> _Goal of the exercise_: Convert the lines from the one containing "Click the red delete X toolbar icon" to the one containing "tap(62, 38)", both included, into a JSON list of strings with one string per line and no blank lines.

> _Given information_:
** start **

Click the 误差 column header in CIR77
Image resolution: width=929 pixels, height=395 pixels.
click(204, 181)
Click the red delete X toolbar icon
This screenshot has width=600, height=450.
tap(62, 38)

** end **
** start **

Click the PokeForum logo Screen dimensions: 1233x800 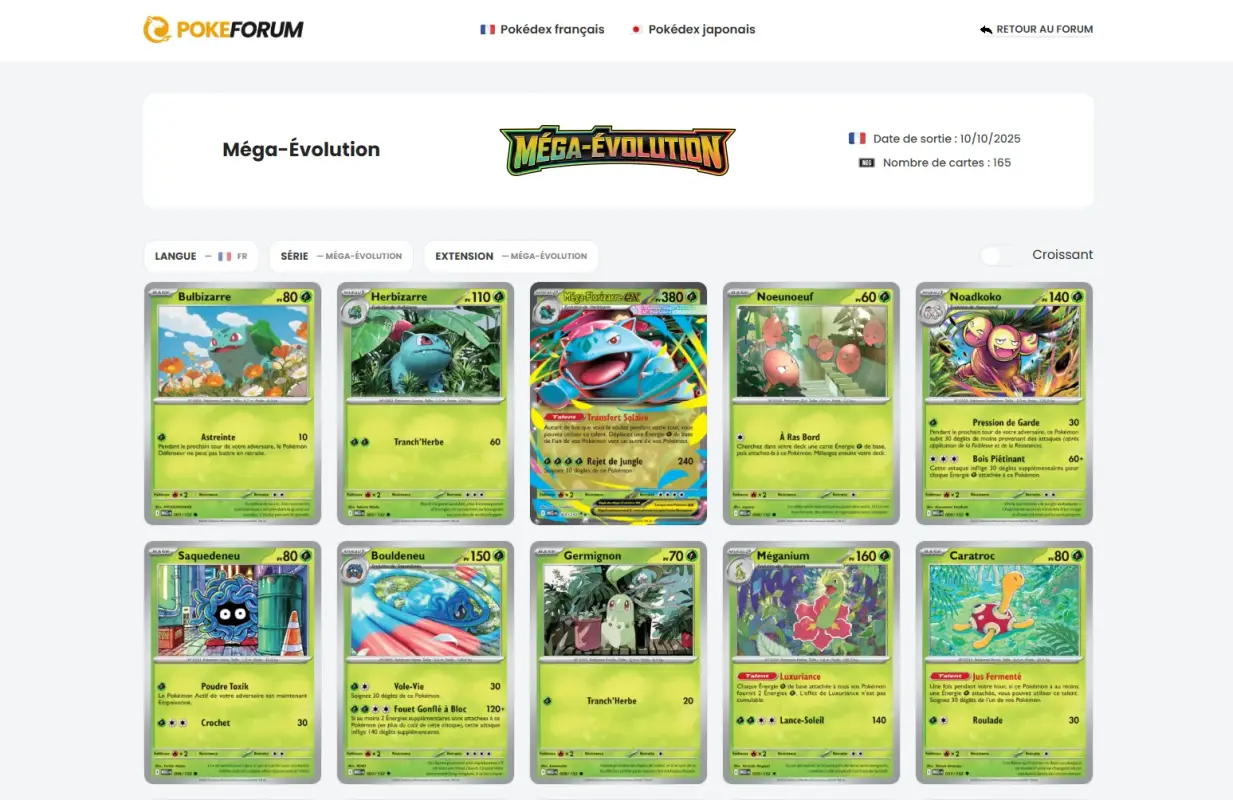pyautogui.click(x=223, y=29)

** end **

> _Exercise response_:
[
  "Click the red delete X toolbar icon",
  "This screenshot has width=600, height=450.",
  "tap(62, 38)"
]